Jason M. Barr April 14, 2026
Stefan Al’s latest book is Dwelling on Earth: The Past and Future of the Places We Call Home (Norton, 2026). His previous book was Supertall: How the World’s Tallest Buildings Are Reshaping Our Cities and Our Lives (Norton, 2022). Al earned a Ph.D. in City and Regional Planning from the University of California, Berkeley. He is a practicing architect and has taught at Virginia Tech, Columbia University, Pratt Institute, the University of Hong Kong, and the University of Pennsylvania. He currently teaches in the Urban Policy & Planning Department at Hunter College, City University of New York.
About the Book
JB: Dwelling on Earth is, roughly speaking, a one-million-year history of human housing and habitation. What inspired you to take such a long-run perspective?
SA: When you take a long view, you find some fascinating parallels between our distant ancestors. Our fundamental building impulse, for instance. We can trace it back to roughly 476,000 years ago at Kalambo Falls in Zambia, where someone fitted two interlocking timbers together—the earliest evidence of a capacity to create a built environment, long before Homo sapiens even existed. From those simple timbers, we have come a long way, via Mesopotamian mud cities and Roman concrete multi-apartment buildings to today’s soaring skyscrapers and sensor-equipped “smart” homes—and possibly soon, 3D-printed moon habitats. But the impulse remains.
Surprise Findings
JB: In your research for the book, what surprised you the most about housing in the past? What types of housing did you find most intriguing and why?

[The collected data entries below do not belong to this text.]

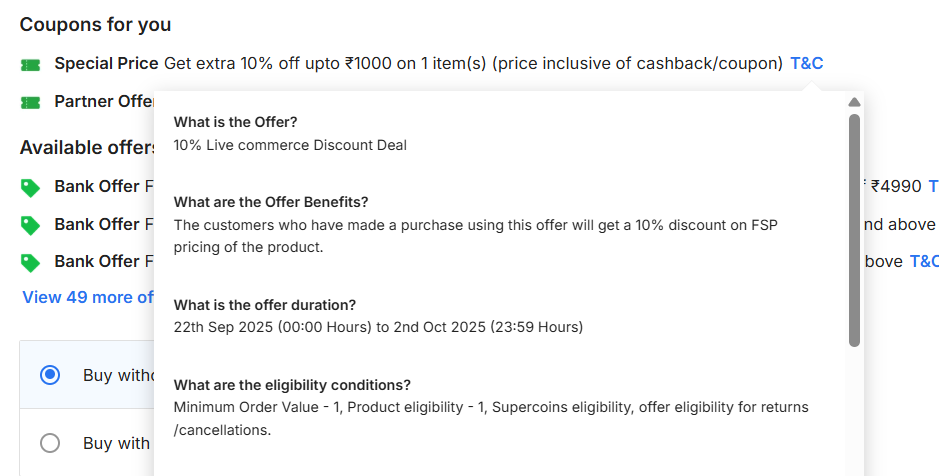Click the green coupon icon beside Special Price

coord(30,65)
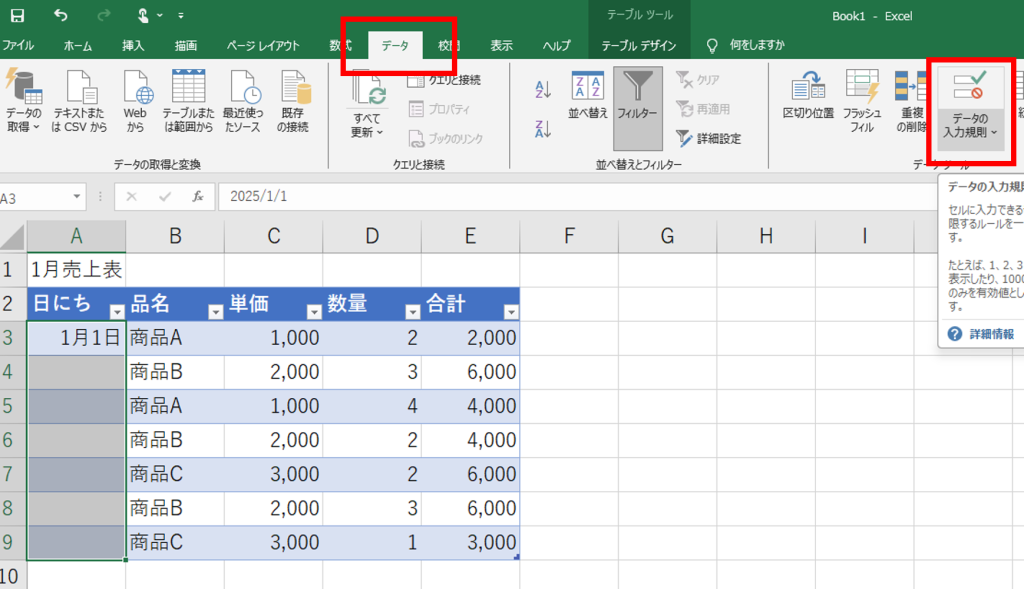Click the sort descending Z-A icon

pyautogui.click(x=543, y=128)
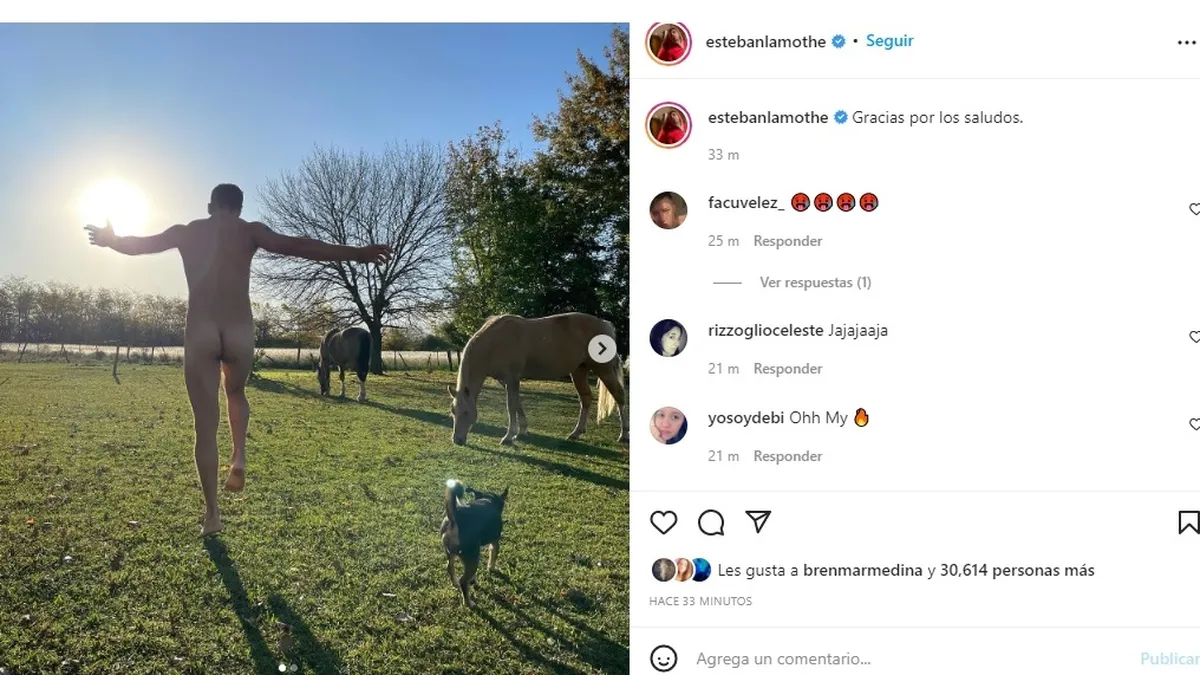Screen dimensions: 1200x675
Task: Share post via paper plane icon
Action: pyautogui.click(x=758, y=521)
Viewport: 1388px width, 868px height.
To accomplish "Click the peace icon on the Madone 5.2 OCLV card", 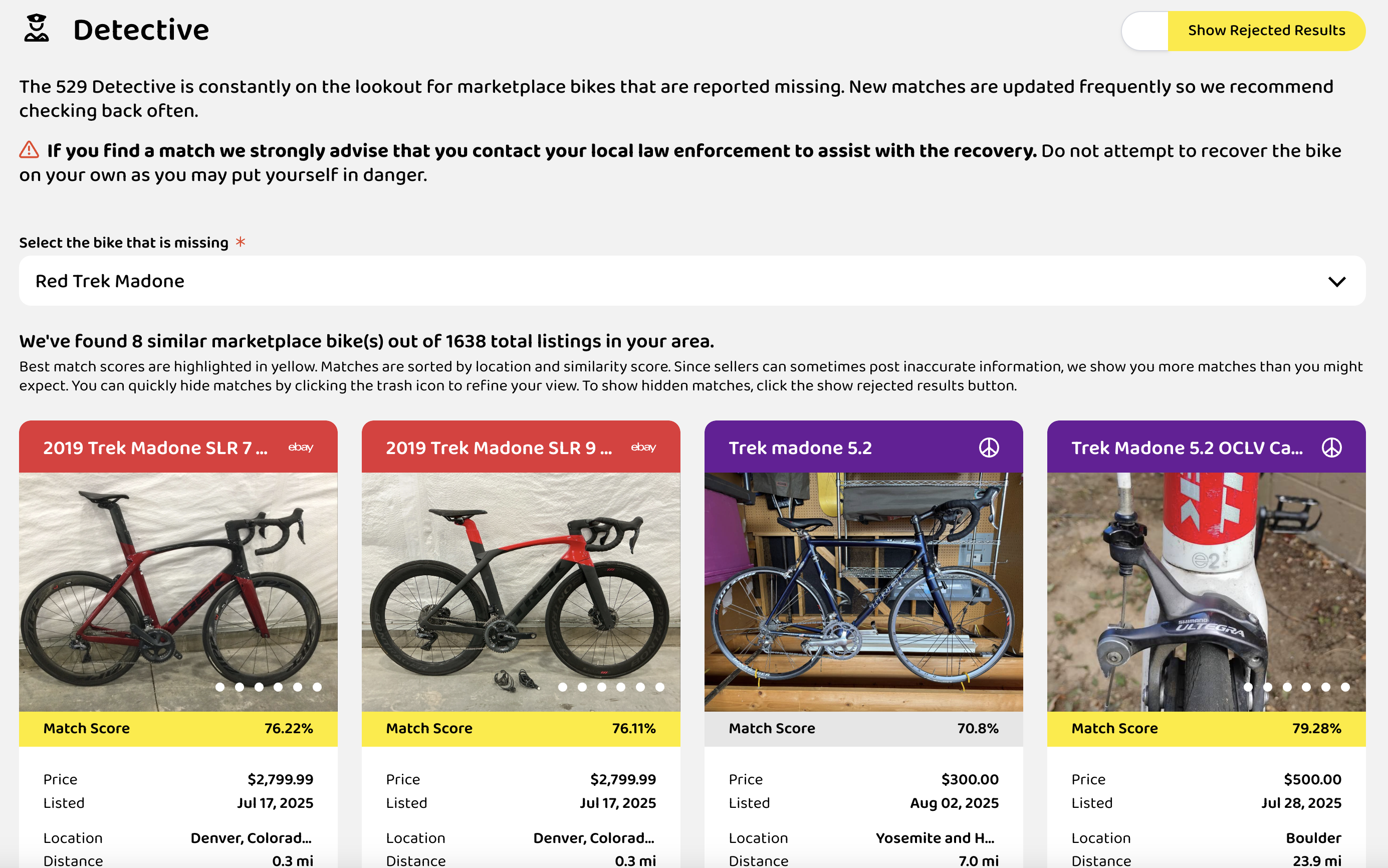I will tap(1331, 448).
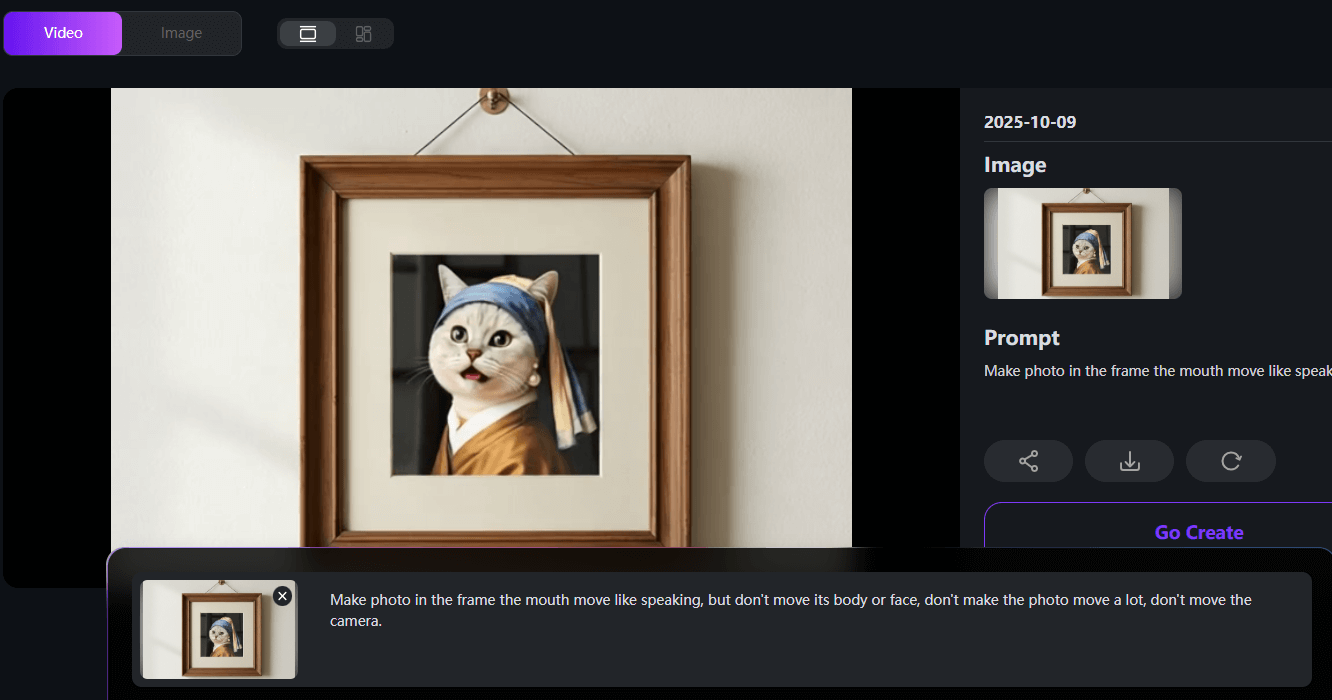
Task: Click the pearl earring in the large preview
Action: tap(535, 381)
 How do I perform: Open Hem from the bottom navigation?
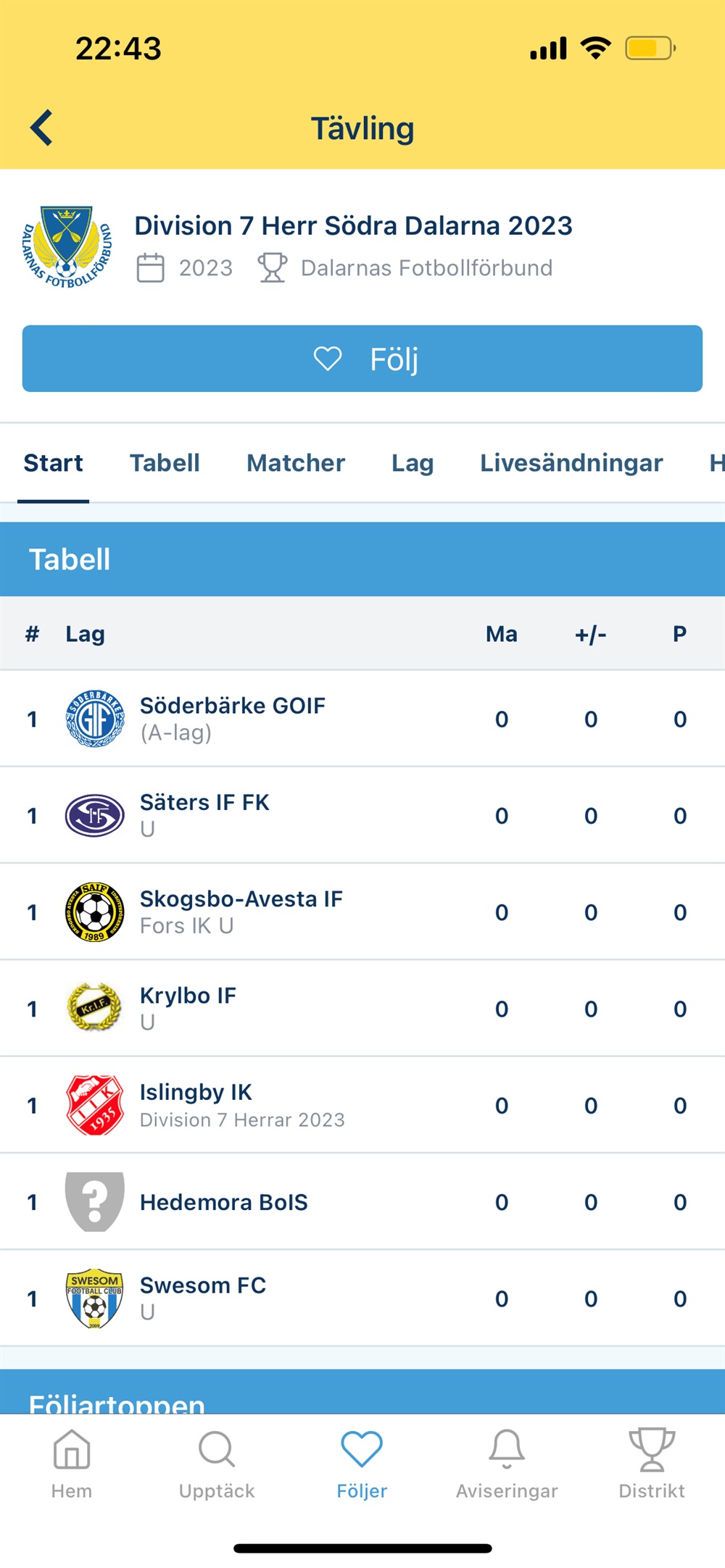click(x=72, y=1464)
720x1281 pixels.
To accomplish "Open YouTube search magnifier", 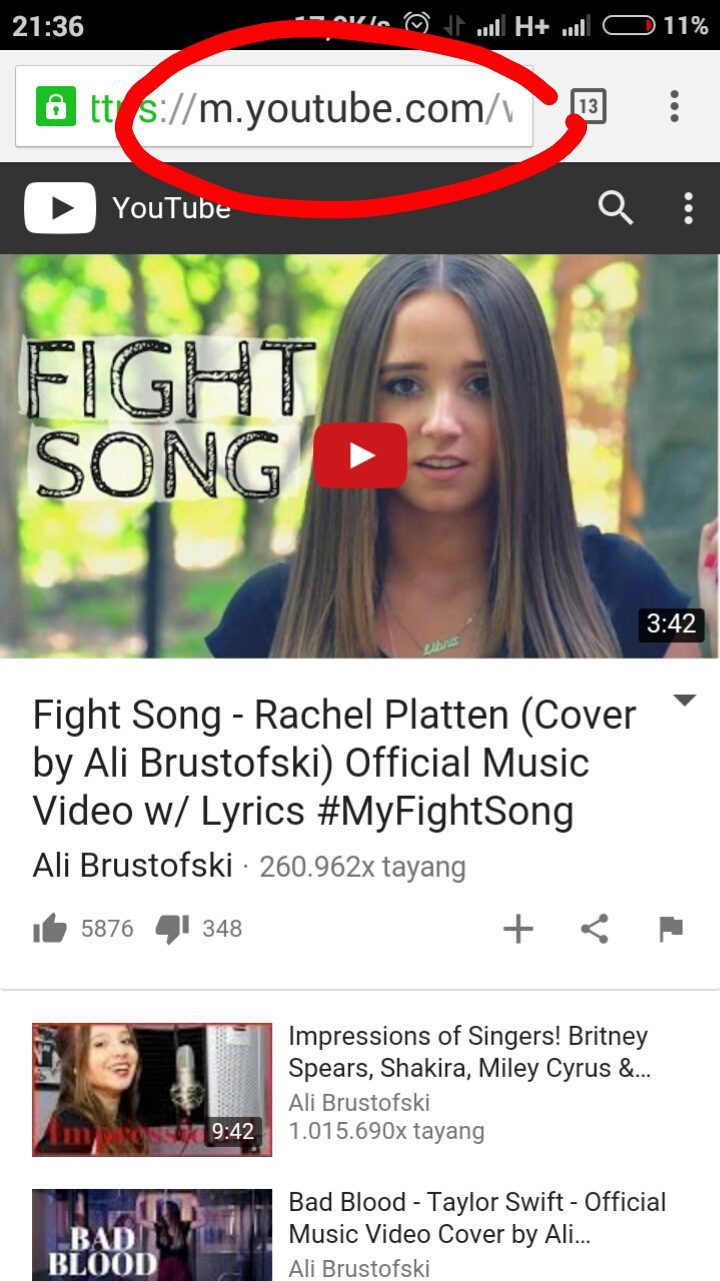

SA: Of course, dwellings take so many different forms, with variations driven by culture, climate, resource availability, and people’s personal preferences. Nevertheless, one big surprise to me is how many early solutions to dwelling were almost universal, as if we were bound to stumble upon them, because they were common sense. The pit house emerged independently in the Levant, in the Yellow River Valley, in Eastern Europe, and in the Sonoran Desert. Without the masonry skill to erect freestanding walls, societies used the earth itself to provide natural walls. Better still, these semisubterranean structures offered superior insulation, remaining warm in winter and cool in summer.
The other example is that when early settlement communities became better farmers, they virtually all shifted from building circular to rectangular homes—not just in the Near East but across Mesoamerica and Asia. Building rectangular was simply more convenient than round forms to expand homes and cluster them together in a denser settlement.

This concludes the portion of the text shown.